The Ontario Municipal Board (OMB) is an expert tribunal representing the pinnacle of planning decision-making in the province, especially since the removal of cabinet petitions in respect of Planning Act matters. However, in terms of law and jurisdiction, it is not the final decision-maker. Although it is a court of record, the legislature and common law have seen fit to provide several avenues for the courts to review the decision-making processes of the OMB. The Ontario Municipal Board Act provides for a right of appeal, with leave, on questions of law (or jurisdiction). Access to the court system can also be gained by way of an application for judicial review where there is an assertion of a denial of natural justice or the need to obtain a declaration, injunction, order in the nature of prohibition or other special relief from a court.
Issue: When accessed, what degree of deference should a court pay to a tribunal such as the Ontario Municipal Board, being constituted a tribunal with expertise in municipal and planning related matters?
This matter is generally a subject of much consideration. Essentially, the degree of judicial deference is dependent upon the court’s perception of the tribunal, the subject matter at issue and the manner in which the matter comes before the court. There are options in the approaches which the courts have defined; moreover, different standards of review may apply to the same tribunal over the course of the same case as a function of the questions involved.

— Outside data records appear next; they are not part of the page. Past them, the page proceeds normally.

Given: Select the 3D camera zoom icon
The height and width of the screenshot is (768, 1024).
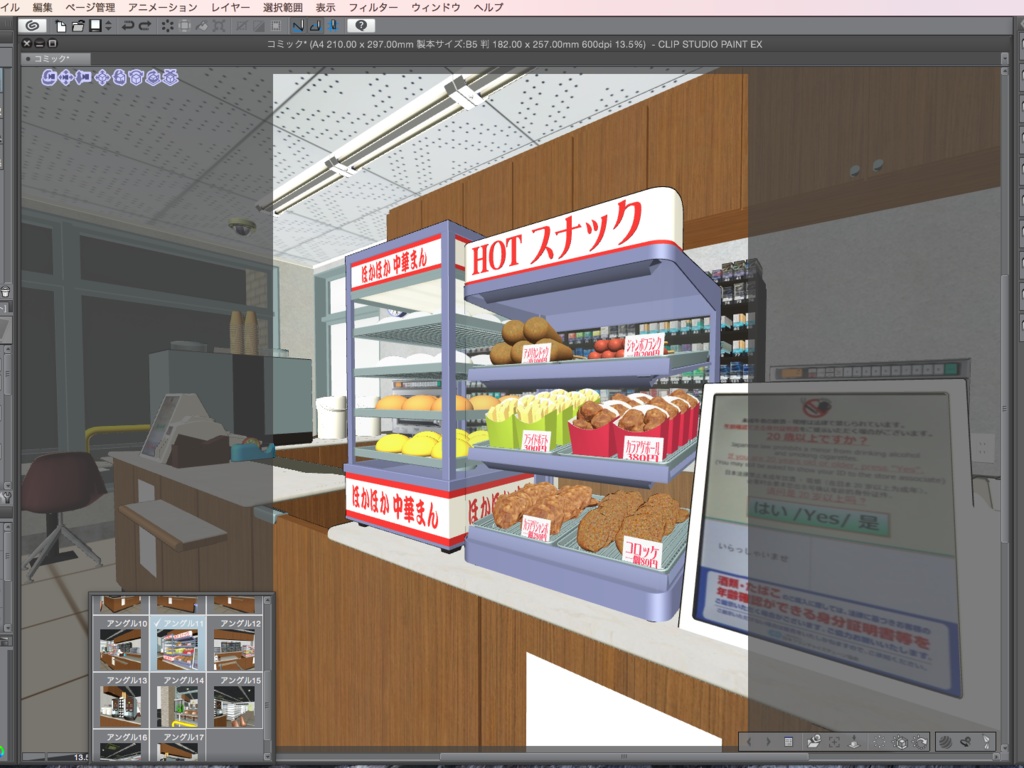Looking at the screenshot, I should tap(84, 78).
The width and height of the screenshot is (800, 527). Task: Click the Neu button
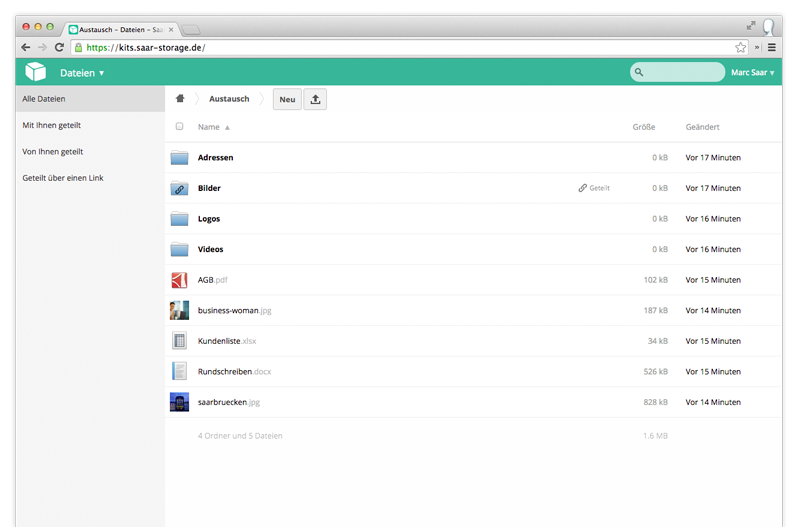(x=287, y=99)
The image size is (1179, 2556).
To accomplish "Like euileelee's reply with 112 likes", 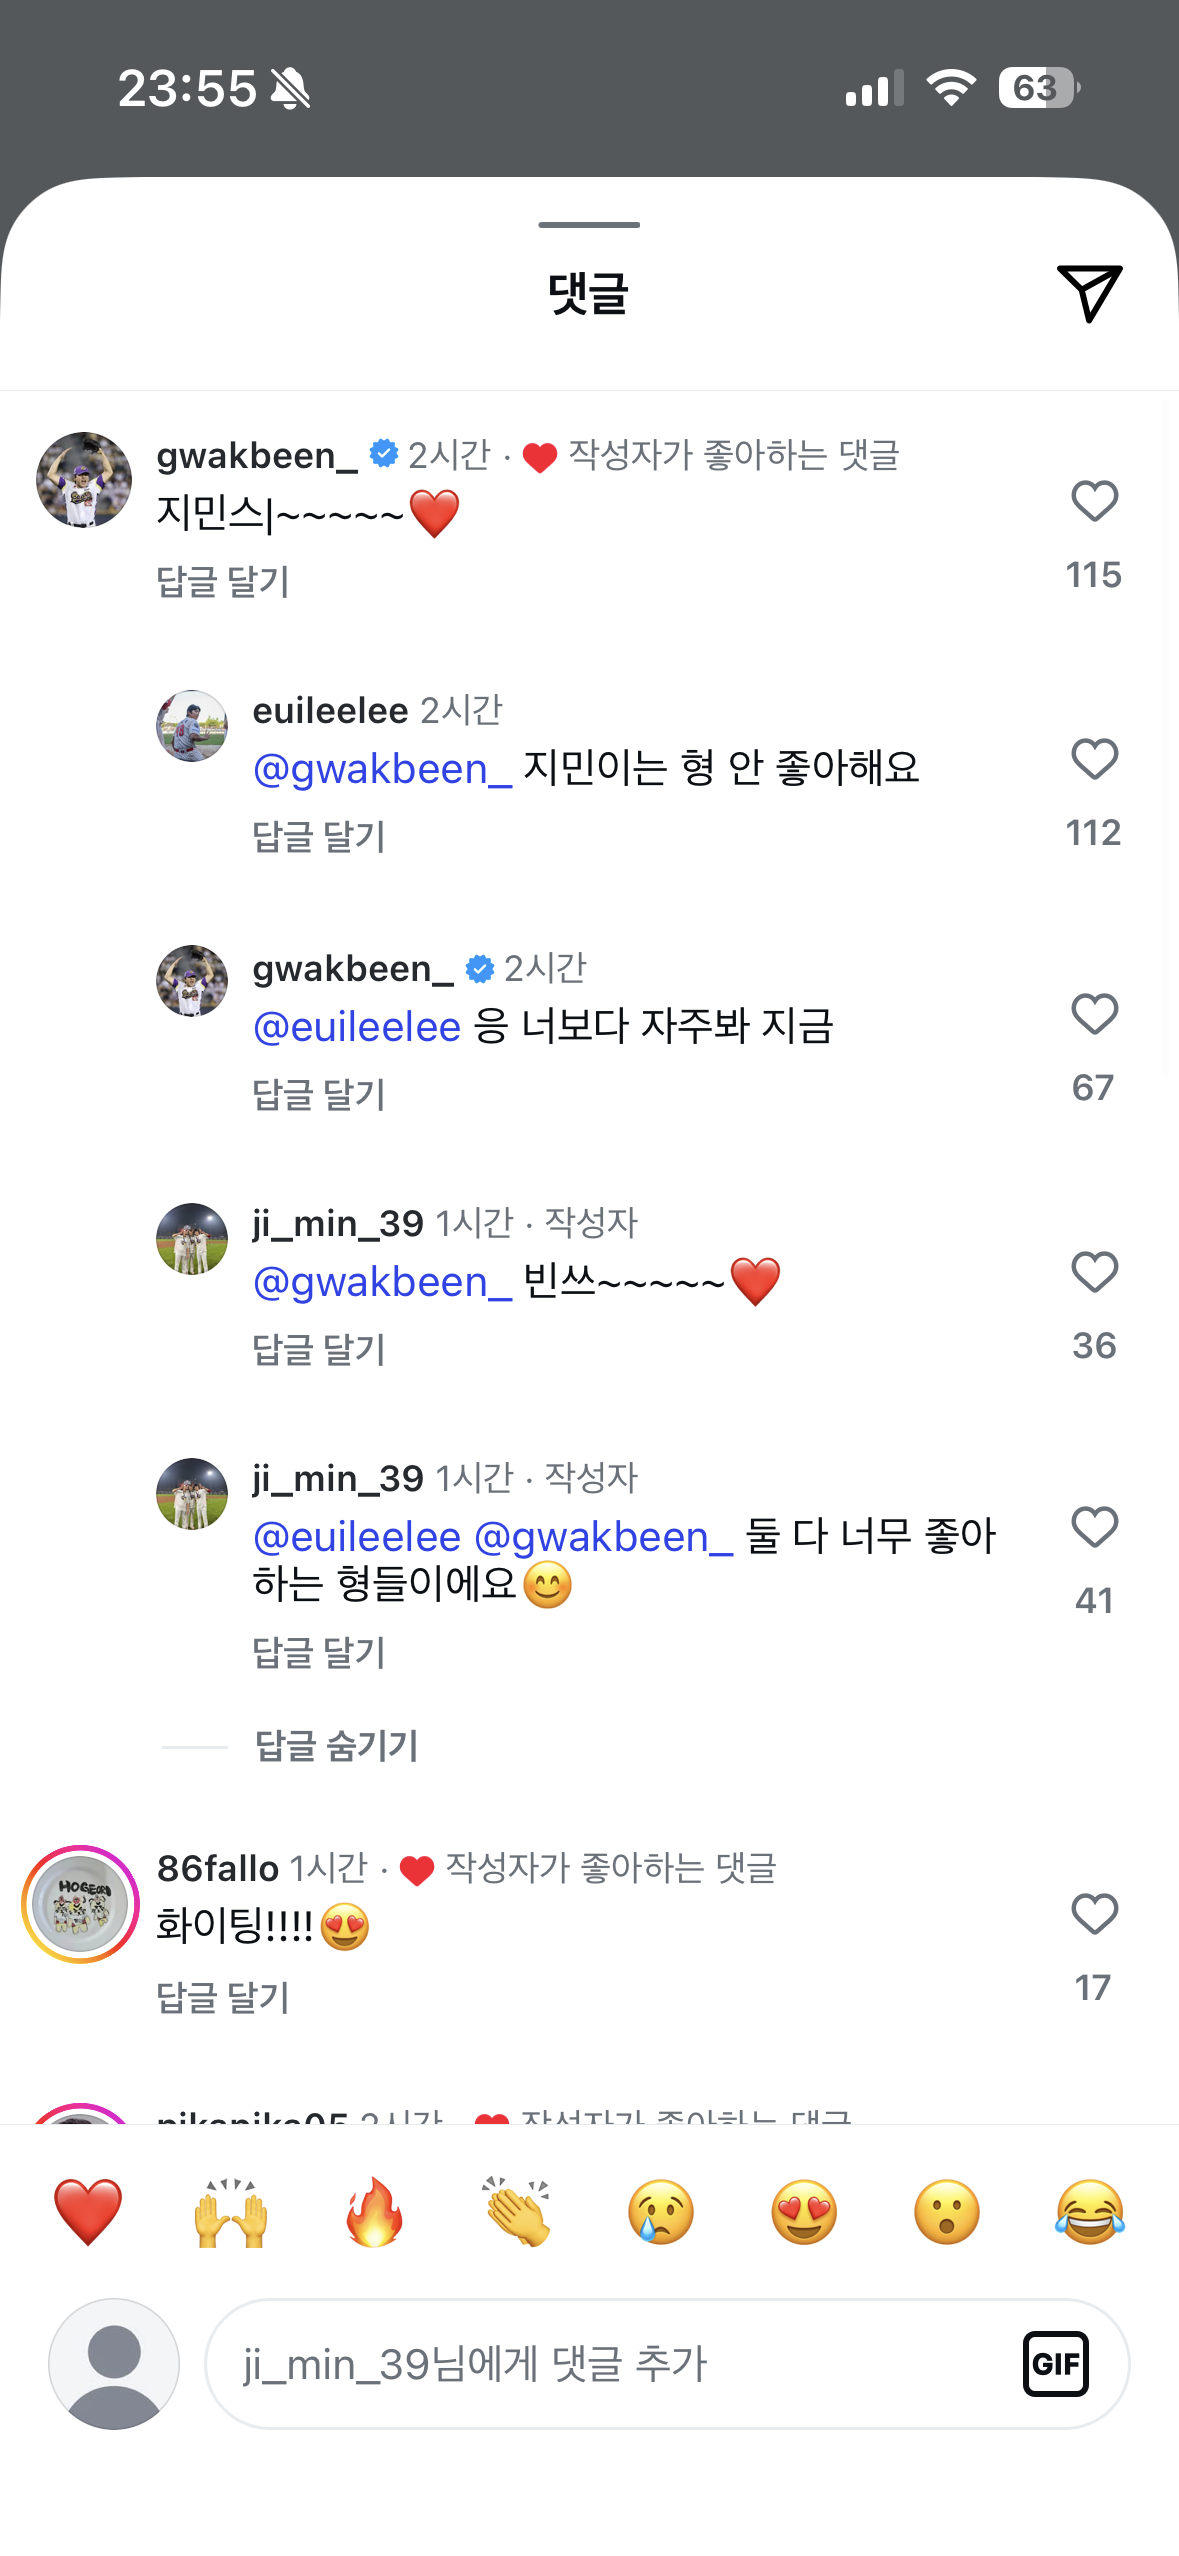I will 1094,760.
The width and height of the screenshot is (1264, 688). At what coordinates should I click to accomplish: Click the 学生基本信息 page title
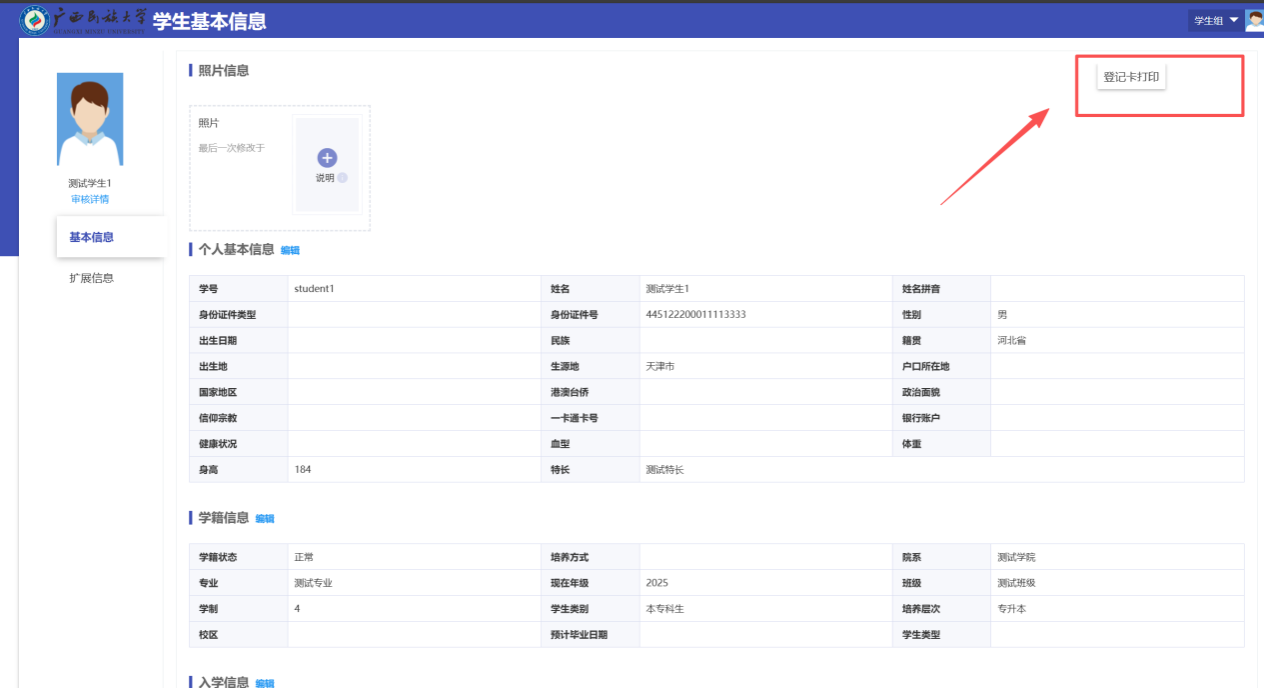click(210, 21)
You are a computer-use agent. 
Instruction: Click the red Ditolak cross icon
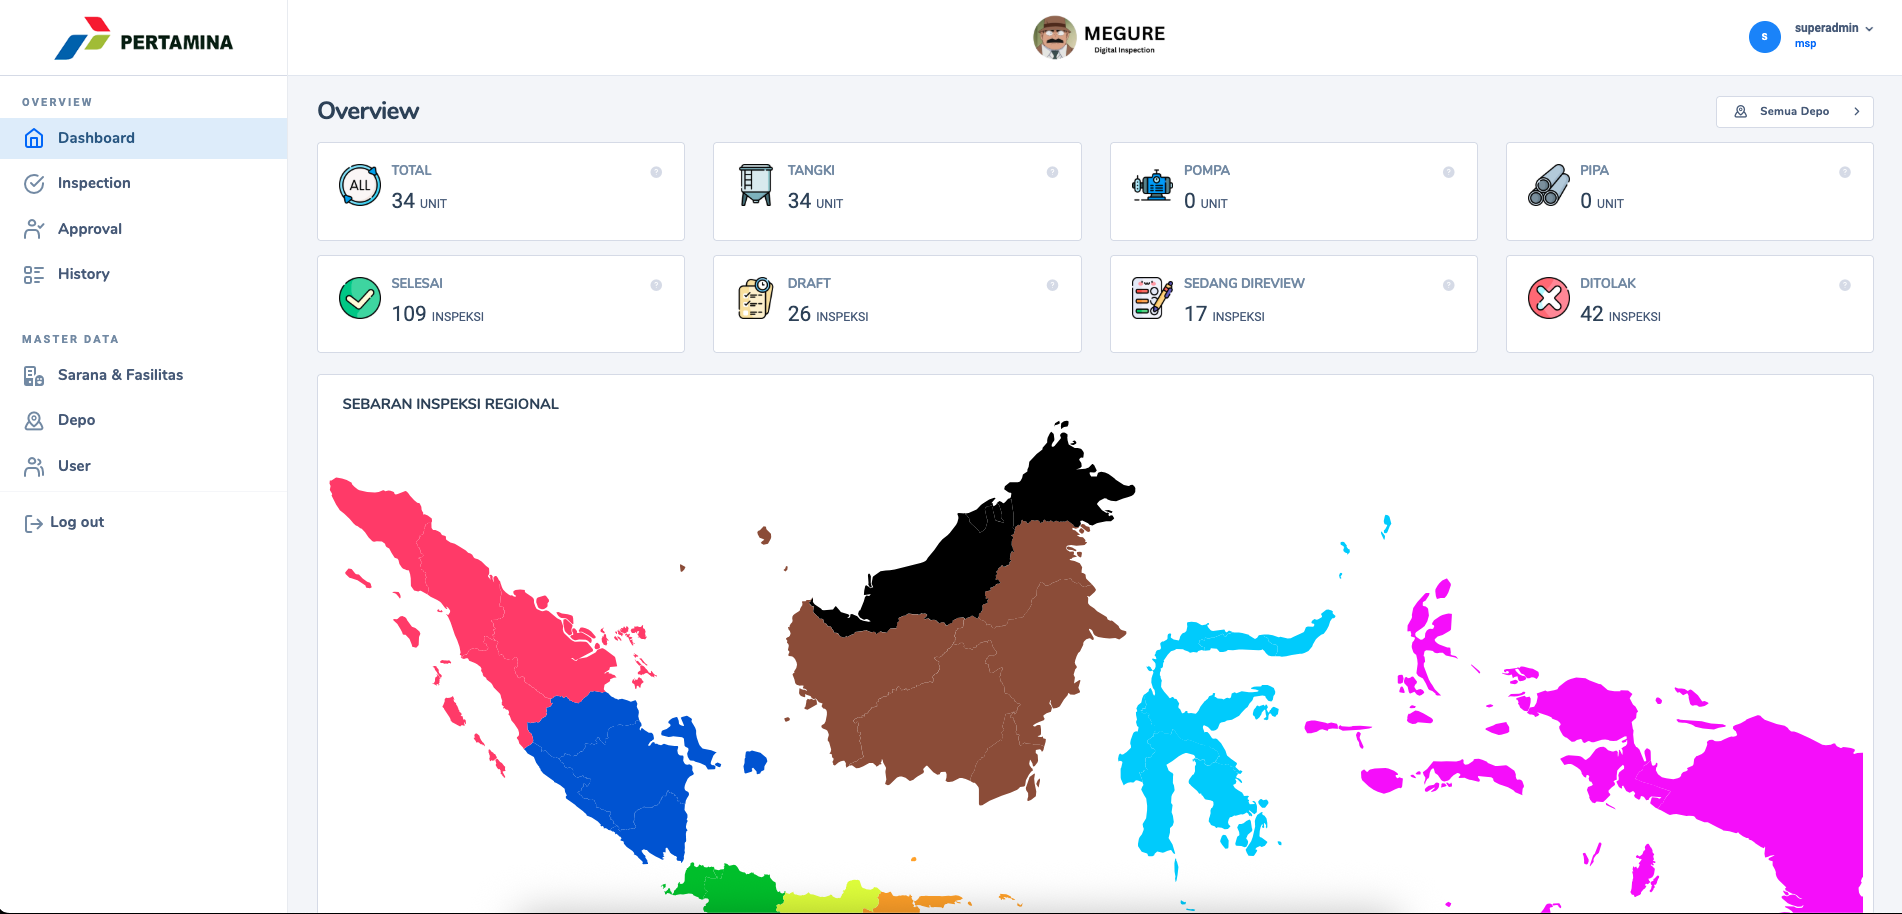point(1549,298)
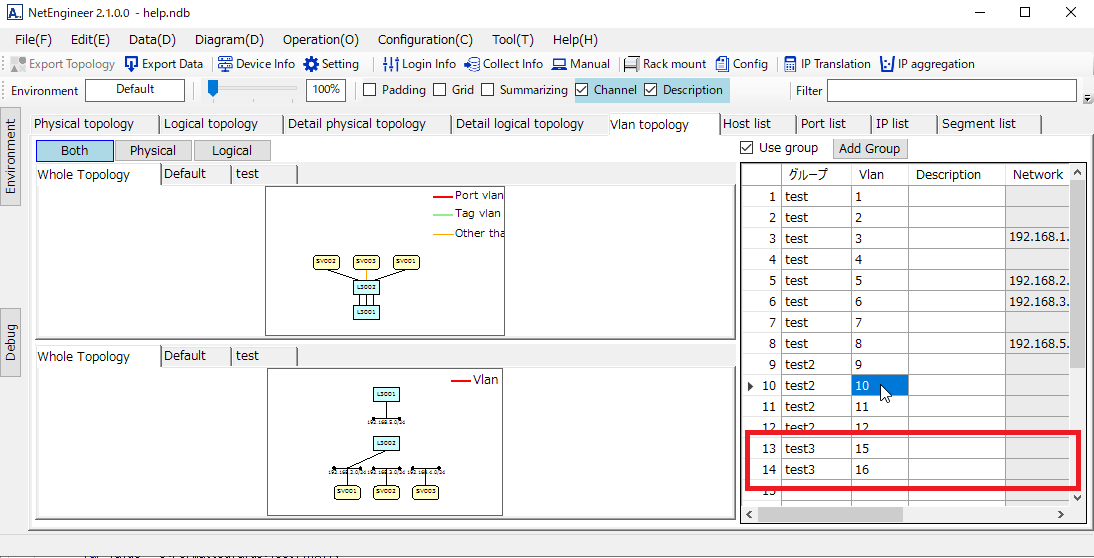The width and height of the screenshot is (1094, 558).
Task: Enable the Padding checkbox
Action: click(370, 90)
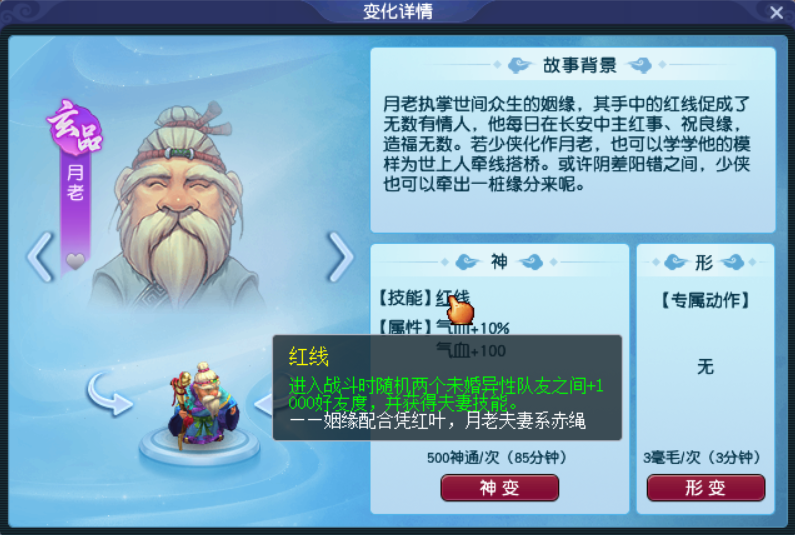Toggle the heart favorite icon on banner
This screenshot has height=535, width=795.
point(76,261)
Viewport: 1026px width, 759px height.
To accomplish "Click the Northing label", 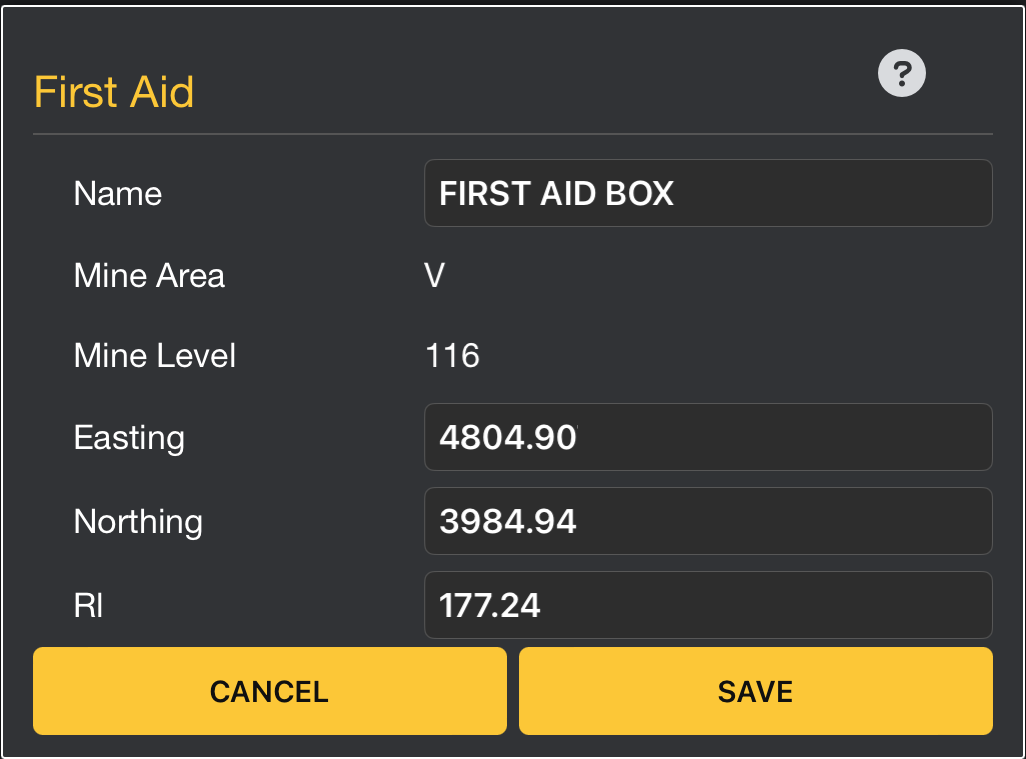I will 138,522.
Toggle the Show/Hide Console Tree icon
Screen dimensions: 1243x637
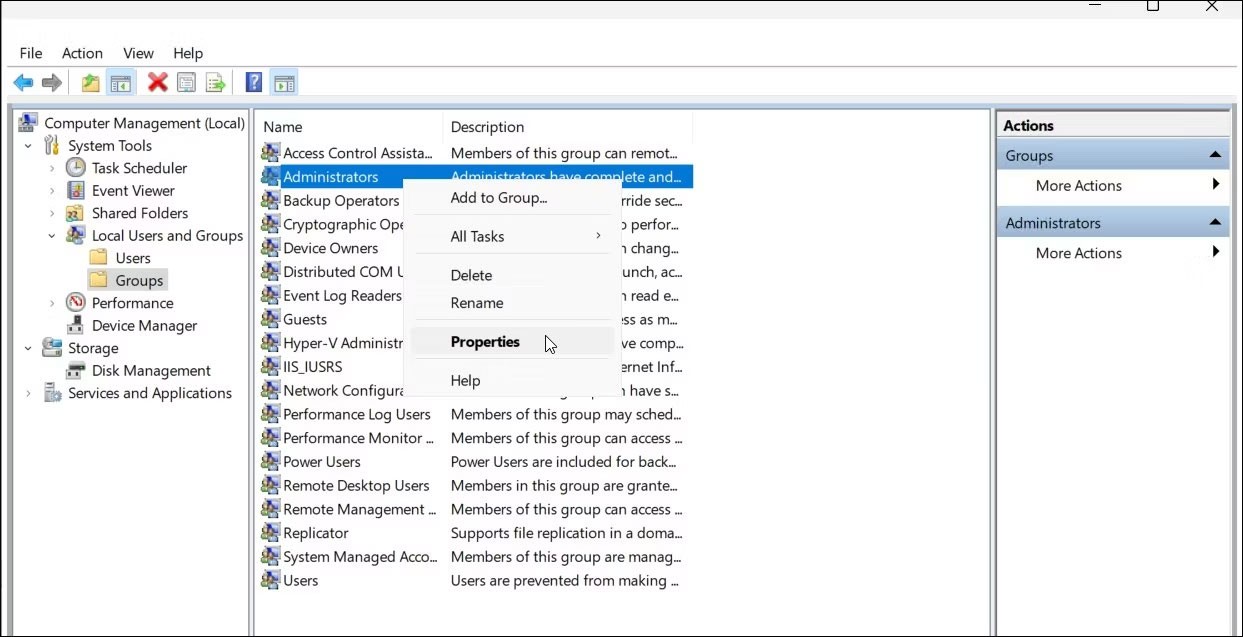[121, 83]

The prospects of an appeal from an OMB decision and the attitude of the court to an OMB appeal are based on a “pragmatic and functional” approach. Is the matter one left to the exclusive decision of the OMB? If so, then there is a very strong reluctance to intervene. With this, an additional factor arises, particularly on an application for judicial reviewis there a privative clause? In the case of the OMB, there is.
The OMB Act provides as follows:
96.(4) Save as provided in this section and in sections 43 and 95,
(a) every decision or order of the Board is final; and
(b) no order, decision or proceeding of the Board shall be questioned or reviewed, restrained or removed by prohibition, injunction, certiorari or any other process or proceeding in any court.
This is less than a full privative clause as it should be noted that appeals are subject to sections 43 (the review power) and 95 (the petition to the Lieutenant Governor in Council application right) of the Ontario Municipal Board Act. In section 95, the standard applied to judicial review is higher. For example, if the OMB’s decision is “patently unreasonable”. The appropriate spectrum of deference has a number of standards.
no deference, regardless of a privative clause where the issue or question of law goes to the jurisdiction of the tribunal, e.g., a Charter interpretation.
In a recent development charges appeal, a conflict between an existing agreement and the current development charge regime was in dispute. At issue was whether the existing agreement specifically precluded future capital charges and created a conflict according to the wording of the statute, as to which document was to governthe agreement or the by-law. The court found the standard of review to be correctness on the issue of whether the two regimes could co-exist, given the wording in Ontario Regulation 82/98, Section 17.
(2) “reasonableness simpliciter“
intermediate deference standard;
(3) “patent unreasonableness”
high level of deference, save for an error on the face of the record or decision.
A court’s choice of the standard to apply is influenced by appeal rights under the statute and the express wording of any privative clause.
Valuable facts to remember in assessing prospects on an appeal or possible judicial review of an OMB decision are:
The strength of a privative clause, e.g., “final and binding” grants deference;
the nature of the expertise in issue: the relative level of expertise is important; and
the perspective of the Act.
In a program of the Municipal Law Section of the Ontario Bar Association, David Stratus paraphrased the “Southam” sort analysis to work out the anticipated standards of deference:
(1) the terms of the statute creating the right of review.
(2) the relative expertise.
(3) the nature of the process.
(4) the nature of the problem.
Issue: Is the matter one of fact or law?
Questions of fact are generally not to be entertained by the courts; but questions of law attract scrutiny as to their relationship to the tribunal’s expertise. The practitioner must address whether the question of law in issue is one to which the expertise of the tribunal relates.
As the Honourable Justice Blair explained: “There is no standard standard of review. The duty is to ensure that the hearing of an appeal not be hijacked with the search for the standard.”